Short exercise: Copy out the lines that start with the one containing "Image resolution: width=993" and end with the one containing "The image size is (925, 673).", both included, reproducing each one character for character.

Materials provided:

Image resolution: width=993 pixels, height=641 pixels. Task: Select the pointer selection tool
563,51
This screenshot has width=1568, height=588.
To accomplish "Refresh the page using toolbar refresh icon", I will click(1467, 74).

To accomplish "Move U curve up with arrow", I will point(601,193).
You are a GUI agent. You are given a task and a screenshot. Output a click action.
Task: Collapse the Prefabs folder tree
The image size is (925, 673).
==
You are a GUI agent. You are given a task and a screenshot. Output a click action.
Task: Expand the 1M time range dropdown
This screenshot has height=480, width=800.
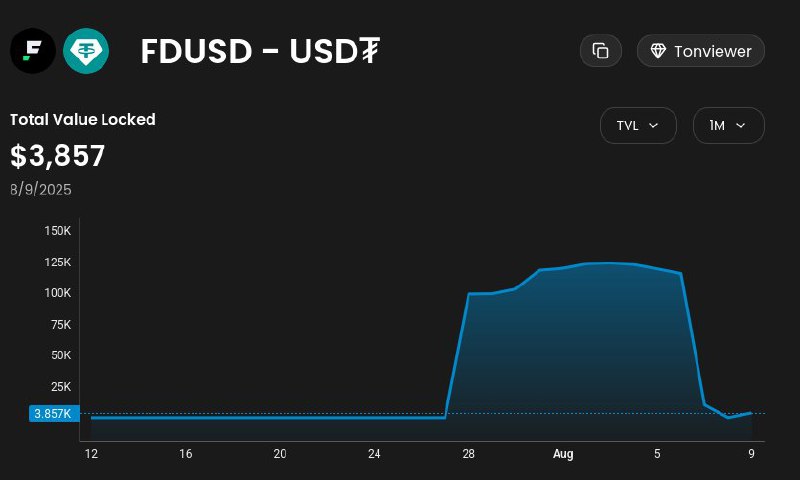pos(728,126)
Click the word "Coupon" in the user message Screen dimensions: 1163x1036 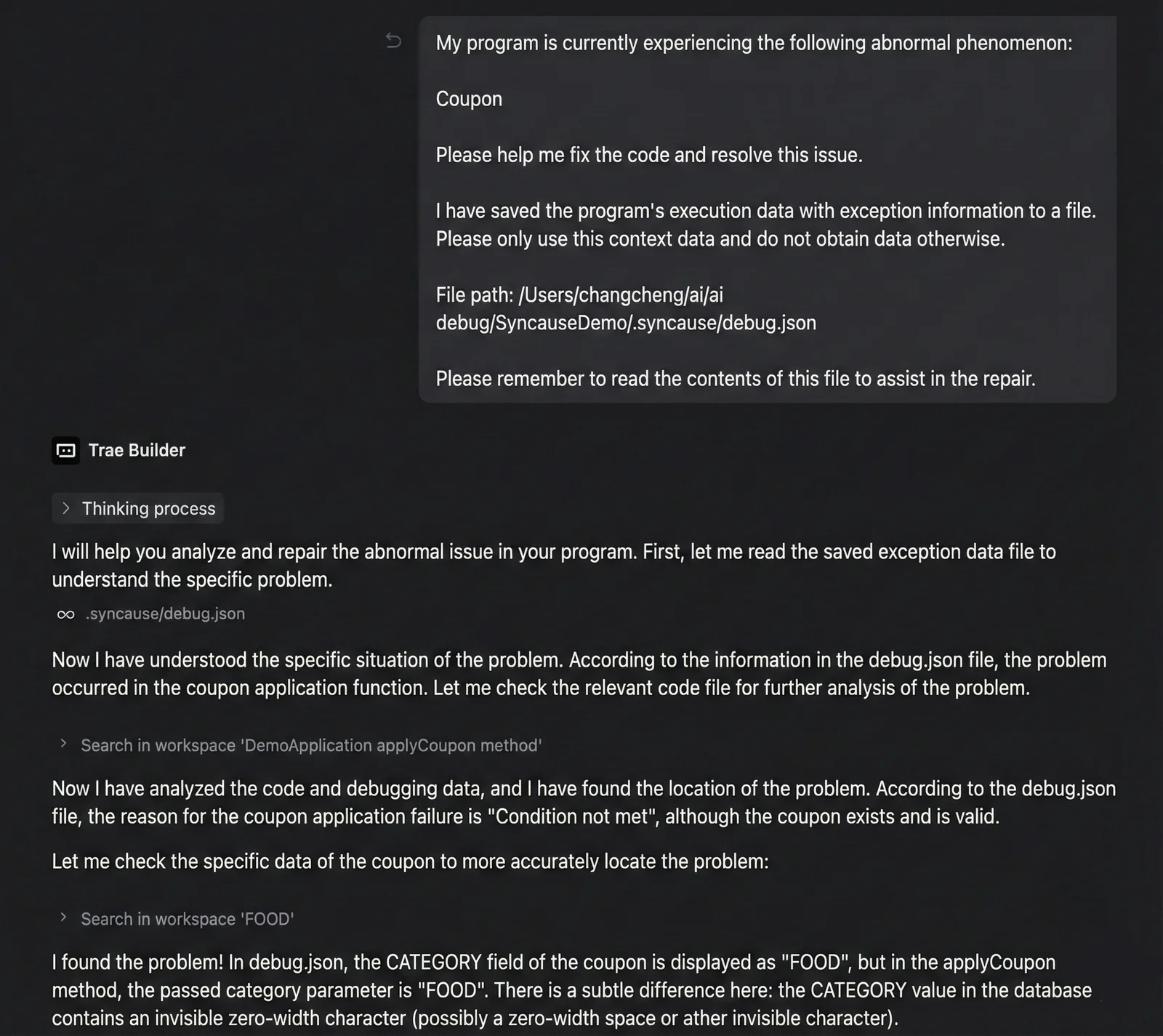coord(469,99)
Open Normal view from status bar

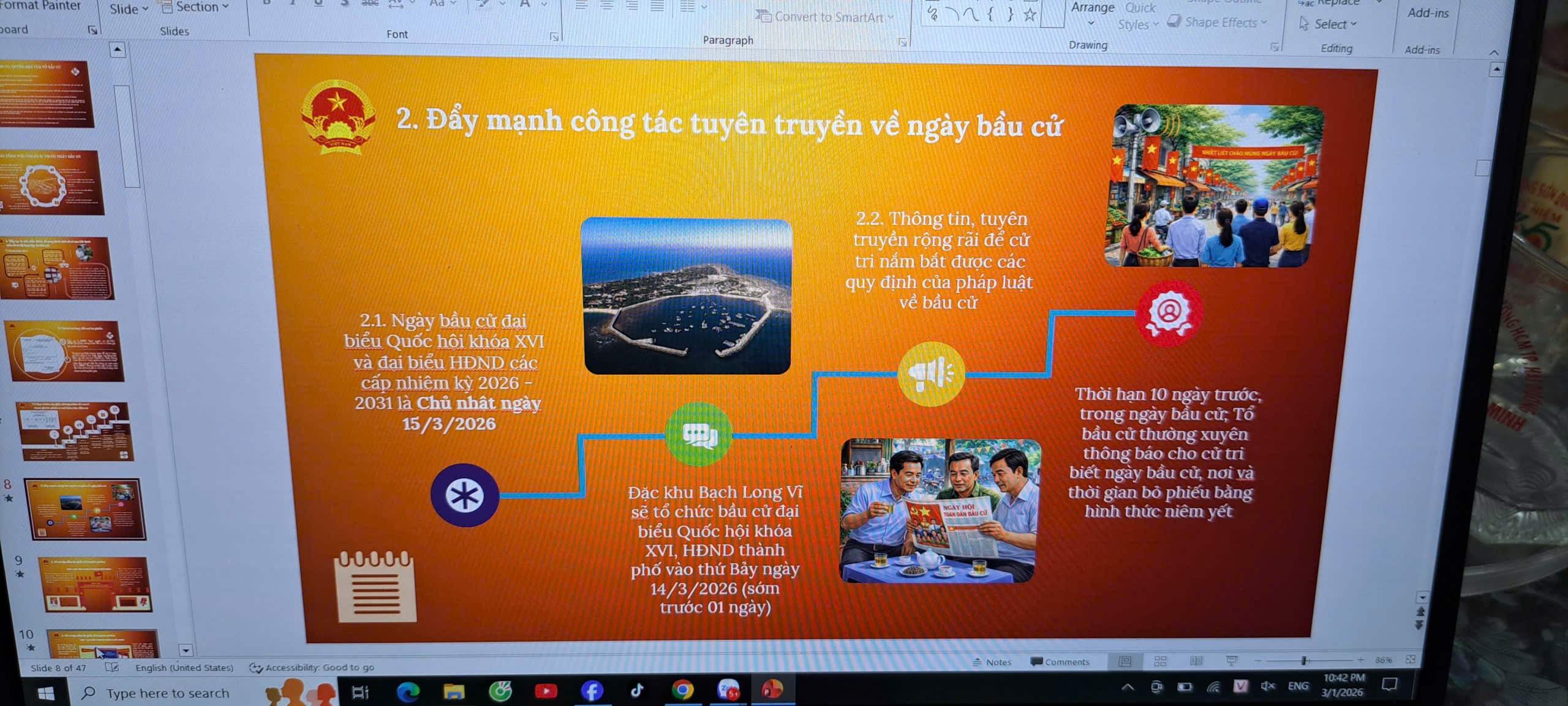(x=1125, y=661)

Expected answer:
Image resolution: width=993 pixels, height=641 pixels. Task: Select the pointer selection tool
563,51
This screenshot has width=1568, height=588.
To accomplish "Refresh the page using toolbar refresh icon", I will click(1467, 74).

To accomplish "Move U curve up with arrow", I will point(601,193).
You are a GUI agent. You are given a task and a screenshot. Output a click action.
Task: Collapse the Prefabs folder tree
The image size is (925, 673).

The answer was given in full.